Path to Promise 
by Sherryle Kiser Jackson


Sequel to Land of Promiscuity

There’s a difference between running scared and running free.  Rebecca Lucas is on the run again, running from rumors, running from reality, and most of all, running from Will, her best friend and soul mate. This time Rebecca is ready to reclaim the life she left behind in Salisbury before the burial of her mother and the handling of her mother’s estate. Time away, however, has done little to alleviate her biggest problem—her coworker Kenny Burke and the indecent proposal he pitched to her before leaving town. She’s back, and he uses every resource at his disposal to get her to go along with his plan.

Will Donovan, the man left in the trail of Rebecca’s taillights and exhaust fumes, has a few problems of his own. His father’s secrets have left the senior Pastor Donovan ousted from his longtime position as leader of Grace Apostle Methodist Church, and Will with one foot in the door. As a mandate of the church board, Will must apply and compete for his dad’s job. His competition is the very charismatic and well-connected Danny Glass Jr., heir of a televangelist empire. Will seems to be the only one questioning why Danny is on his turf when he has his own father to succeed. He struggles with the integrity of his decisions in an effort to carve out his own identity in ministry. 

For Will and Rebecca, the
Path to Promise is far from a utopian street paved with gold. Will their paths, marred with their own obstacles, cross and lead them to the promises of God?
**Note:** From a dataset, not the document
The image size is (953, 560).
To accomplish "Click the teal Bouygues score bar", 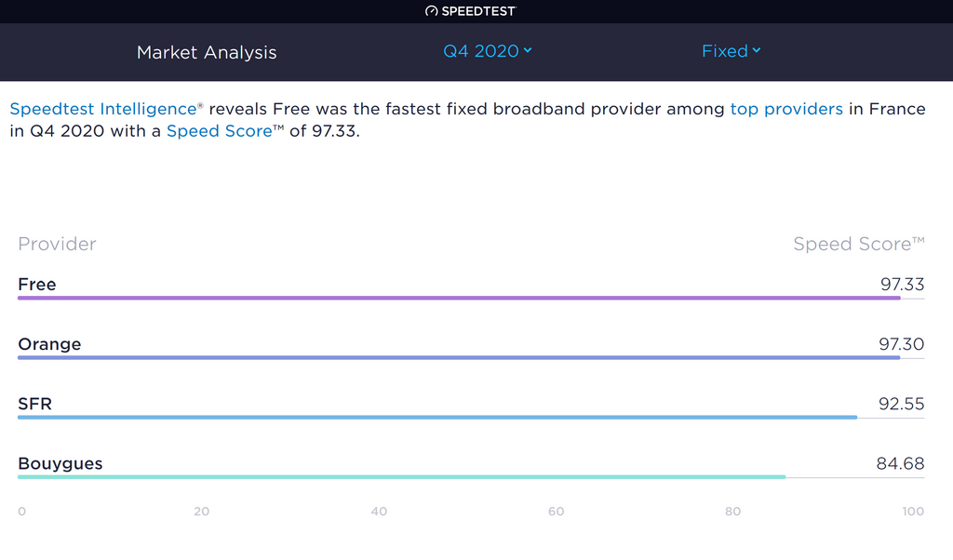I will point(402,477).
Excerpt from Path to Promise

The next day Rebecca clung to her sixteen-ounce Colombian roast as life support to get her through the day. She practically had to reintroduce herself to the firm’s fifth-floor administrative assistant, Celeste, after she called out to the slightly older woman to hold the elevator on the ground floor. No greeting and no apology came from her colleague when they came face-to-face after Rebecca sacrificed her umbrella handle to prompt the door to open again.

“Thank you,” Rebecca said sarcastically before the elevator car became crowded with associates, who were just as rude, pushing them farther back with their wet umbrellas, their lawyer-speak, and their arrogance.
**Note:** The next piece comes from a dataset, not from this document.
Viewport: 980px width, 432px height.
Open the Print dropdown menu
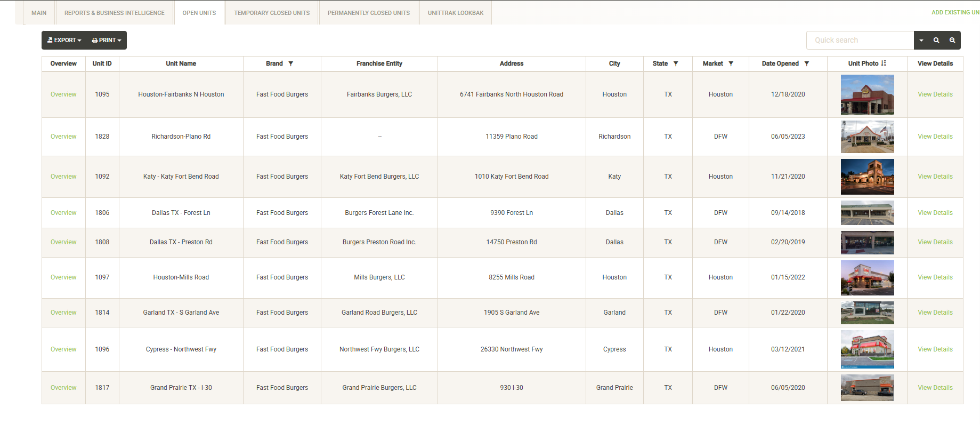[107, 41]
Their building had ten floors; the top five were occupied by the largest law firm on the Eastern Shore of Maryland. When the elevator reached the fifth floor, an older man in an all-weather coat pushed the close button so quickly that Rebecca and Celeste couldn’t move forward and get off the elevator in time. The man acting as the lift operator then spoke loudly into his cell phone, letting the person on the other end of the line know his estimated time of arrival in the suite of offices on a higher floor. Having missed their floor, an indication of how insignificant they were on the firm’s totem pole, Rebecca and Celeste shared a perturbed look.

They rode to the top, stopping on practically every other floor, and then rode back down to the very bottom before they could move to the front and take control of the roving beast that was their elevator.

“I see nothing has changed around here,” Rebecca said once she was off the elevator and heading with her traveling companion to the administrative suite of cubicles and waiting rooms.

“Not a thing. I am glad one of us knows somebody that has enough pull to get a substantial vacation before vacation week.” Celeste smirked.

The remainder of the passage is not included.